Let’s start part 1 by exploring the causes.



What Can Cause An Employee To Be Demotivated?

Personal Circumstances

An employee’s demotivation is often related to their work, but not always. While you may notice some of the behaviours described later in this article are impacting performance and an employee’s motivation, the root cause may be a personal situation.

We all have lives outside work; we have loved ones, that special person in our lives, children and friends who are like family. There are many events that can happen in our personal lives and remember not everyone will share their problems openly at work. However, when a problem persists, it will impact a person’s behaviour.


No Vision Or They Don’t Connect To Vision

Today more than ever, employees want to have meaning in their work. They want to feel that they are contributing. To have this, they need to have a sense of direction which comes from a company vision. They want to understand how what they do each day will contribute towards the company vision being realised. A lack of vision results in a lack of direction and people struggling to find meaning in what they are doing.



Lack Of Trust

Stephen M R Covey concluded in his book The Speed Of Trust that when the trust was lacking in an organisation, the speed of productivity decreased and costs increased. This also applies to an individual. Trust can fall and be broken when a manager fails to keep commitments and promises.

A typical example is when employees have been ‘promised’ that they are next in line for promotion only to be overlooked, again.

Not delegating and holding on to tasks because you believe only you can do a task correctly communicates a lack of trust and will result in demotivating your team.


Don’t Feel Valued

Employees want to know that their efforts are valued and recognised. When they consistently perform and yet experience no appreciation or recognition they begin to wonder, ‘what’s the point’, nobody notices anyway.


No Development Opportunities



As we have mentioned earlier, in today’s world employees want to contribute. To enable them to expand their contribution, they want to develop, learn and grow.

While having access to training and development courses is valued, on the job experience and learning is invaluable. Too often employees do not have the opportunity to develop skills and expertise outside their core role.  This can cause a team member to feel unfulfilled as they know they have more value to bring to the organisation and yet it isn’t being recognised and utilised.
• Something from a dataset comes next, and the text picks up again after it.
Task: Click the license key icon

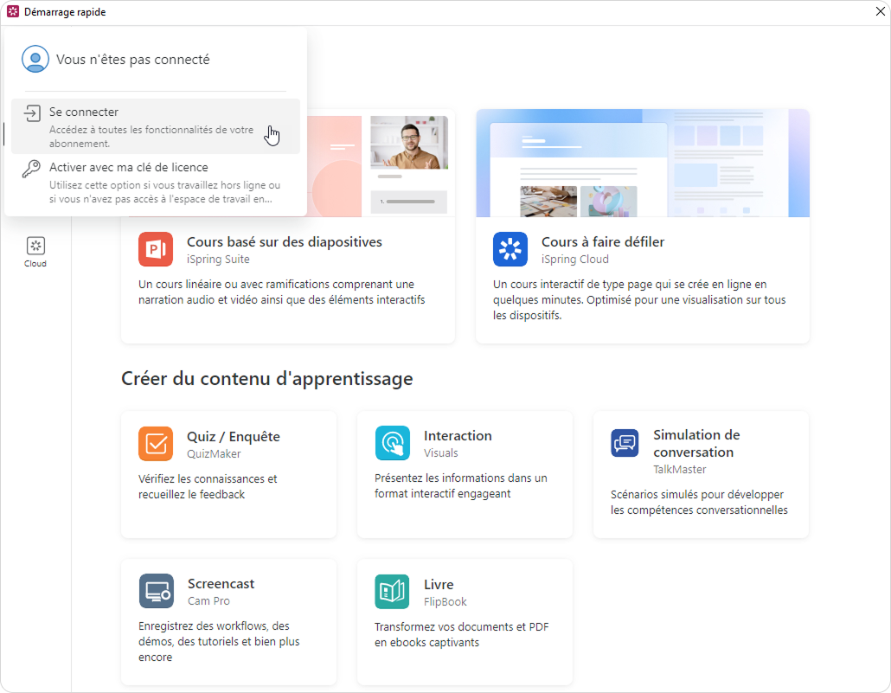Action: click(32, 169)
It’s one thing knowing some of the key underlying causes of a demotivated employee; it’s another thing spotting the early signs of it. The sooner you can identify it, the earlier you can step in to manage it.
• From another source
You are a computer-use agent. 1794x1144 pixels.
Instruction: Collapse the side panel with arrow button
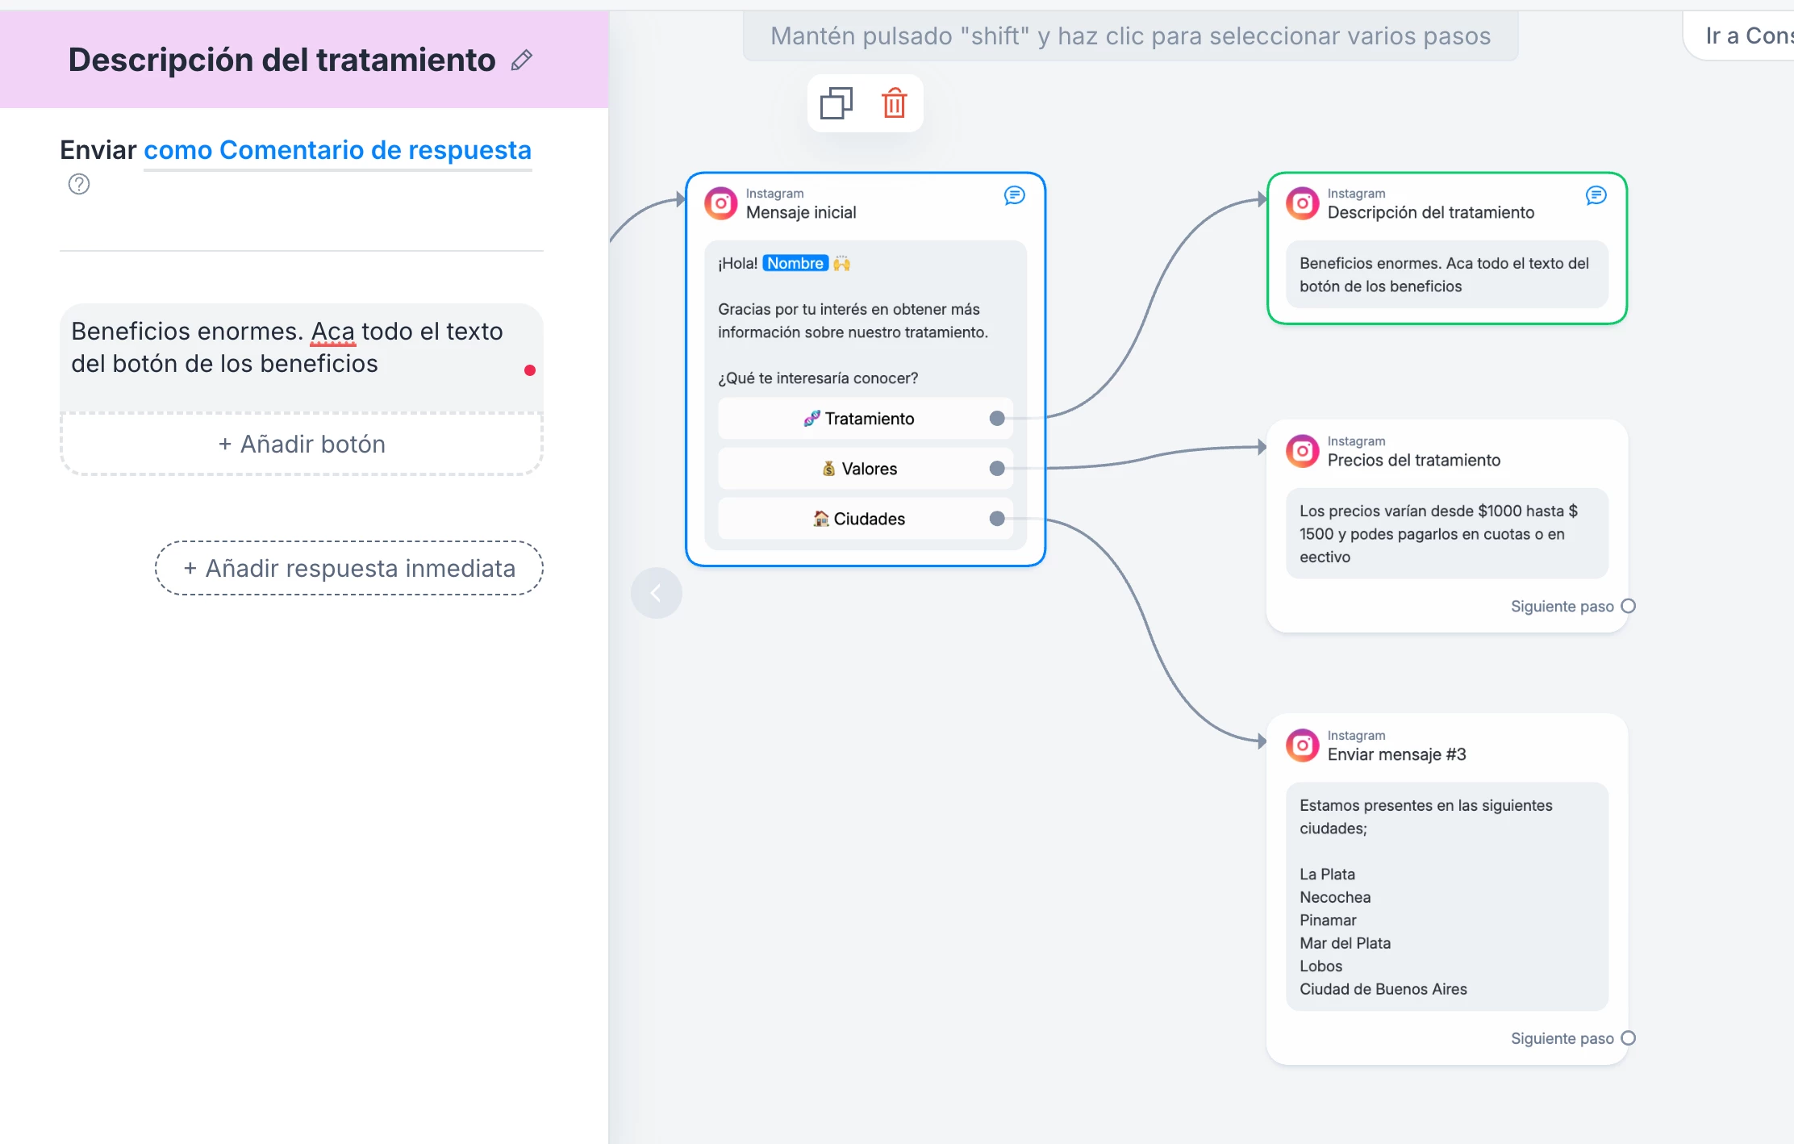657,593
In part 2 of this article, I share what the signs are that you need to look out for and importantly what can you do about it. 


What Next?

Ask yourself, how well do I really know each team member?

If you have someone who is seriously demotivated, make it important to have one on one time with them to share your concerns and identify the cause.

Also, it’s helpful to reflect on what is it that you can start doing differently to minimise this happening to other members of your team?